▸ **Task prompt**
Write out everything from the line containing "Michael Lewis (145, 1106)" down to the line containing "[42] (6, 1014)", with both of those lines included. Shift each coordinate in the answers by adding 126 to it.

--- BEGIN Data to use ---

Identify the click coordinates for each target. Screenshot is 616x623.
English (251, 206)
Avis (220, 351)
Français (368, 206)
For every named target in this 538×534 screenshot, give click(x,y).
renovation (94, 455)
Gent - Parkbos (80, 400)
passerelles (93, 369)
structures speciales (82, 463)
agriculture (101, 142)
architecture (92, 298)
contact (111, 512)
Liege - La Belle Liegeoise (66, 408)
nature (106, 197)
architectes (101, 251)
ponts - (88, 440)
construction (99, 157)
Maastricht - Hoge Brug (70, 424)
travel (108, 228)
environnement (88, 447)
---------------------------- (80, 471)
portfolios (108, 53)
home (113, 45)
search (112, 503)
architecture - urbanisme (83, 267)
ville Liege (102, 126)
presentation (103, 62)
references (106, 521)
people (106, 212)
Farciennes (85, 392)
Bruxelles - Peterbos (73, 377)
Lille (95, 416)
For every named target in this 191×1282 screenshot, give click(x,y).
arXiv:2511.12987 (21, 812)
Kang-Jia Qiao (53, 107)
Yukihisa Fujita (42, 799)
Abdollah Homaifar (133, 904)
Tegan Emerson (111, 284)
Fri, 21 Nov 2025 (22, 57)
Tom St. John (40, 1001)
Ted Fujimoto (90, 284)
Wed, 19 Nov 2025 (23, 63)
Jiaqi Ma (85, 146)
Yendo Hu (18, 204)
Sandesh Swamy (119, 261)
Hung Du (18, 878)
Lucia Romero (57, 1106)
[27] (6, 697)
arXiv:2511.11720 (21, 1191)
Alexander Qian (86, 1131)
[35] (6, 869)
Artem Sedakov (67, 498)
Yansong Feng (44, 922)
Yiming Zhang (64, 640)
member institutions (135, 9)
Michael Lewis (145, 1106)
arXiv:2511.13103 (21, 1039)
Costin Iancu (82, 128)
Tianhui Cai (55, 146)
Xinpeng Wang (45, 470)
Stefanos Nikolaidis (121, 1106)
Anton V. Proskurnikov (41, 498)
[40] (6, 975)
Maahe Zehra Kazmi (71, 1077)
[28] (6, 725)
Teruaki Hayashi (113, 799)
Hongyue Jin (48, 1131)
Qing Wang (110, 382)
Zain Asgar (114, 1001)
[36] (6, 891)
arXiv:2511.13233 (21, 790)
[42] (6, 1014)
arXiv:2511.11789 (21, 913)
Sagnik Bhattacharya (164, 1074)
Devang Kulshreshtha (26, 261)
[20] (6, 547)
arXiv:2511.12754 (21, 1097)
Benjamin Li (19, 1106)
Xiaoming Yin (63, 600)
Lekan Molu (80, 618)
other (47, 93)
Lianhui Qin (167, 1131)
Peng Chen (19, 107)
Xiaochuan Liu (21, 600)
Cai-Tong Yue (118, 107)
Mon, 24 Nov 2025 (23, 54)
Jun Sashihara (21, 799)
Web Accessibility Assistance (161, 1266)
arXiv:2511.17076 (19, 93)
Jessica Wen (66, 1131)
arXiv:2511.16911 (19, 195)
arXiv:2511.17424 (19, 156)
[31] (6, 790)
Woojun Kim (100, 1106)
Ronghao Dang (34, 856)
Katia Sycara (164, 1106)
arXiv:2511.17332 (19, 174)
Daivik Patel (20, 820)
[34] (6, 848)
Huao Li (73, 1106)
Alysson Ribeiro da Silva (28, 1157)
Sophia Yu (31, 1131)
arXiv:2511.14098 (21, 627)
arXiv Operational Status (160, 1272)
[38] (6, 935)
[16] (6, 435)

--- END Data to use ---

▸ **Answer for the task**
Michael Lewis (271, 1232)
arXiv:2511.13103 (147, 1165)
Costin Iancu (208, 254)
Tianhui Cai (181, 272)
Xinpeng Wang (171, 596)
Stefanos Nikolaidis (247, 1232)
Anton V. Proskurnikov (167, 624)
[40] (132, 1101)
Maahe Zehra Kazmi (197, 1203)
[28] (132, 851)
Teruaki Hayashi (239, 925)
Hongyue Jin (174, 1257)
Qing Wang (236, 508)
Zain Asgar (240, 1127)
[36] (132, 1017)
arXiv:2511.13233 (147, 916)
[42] (132, 1140)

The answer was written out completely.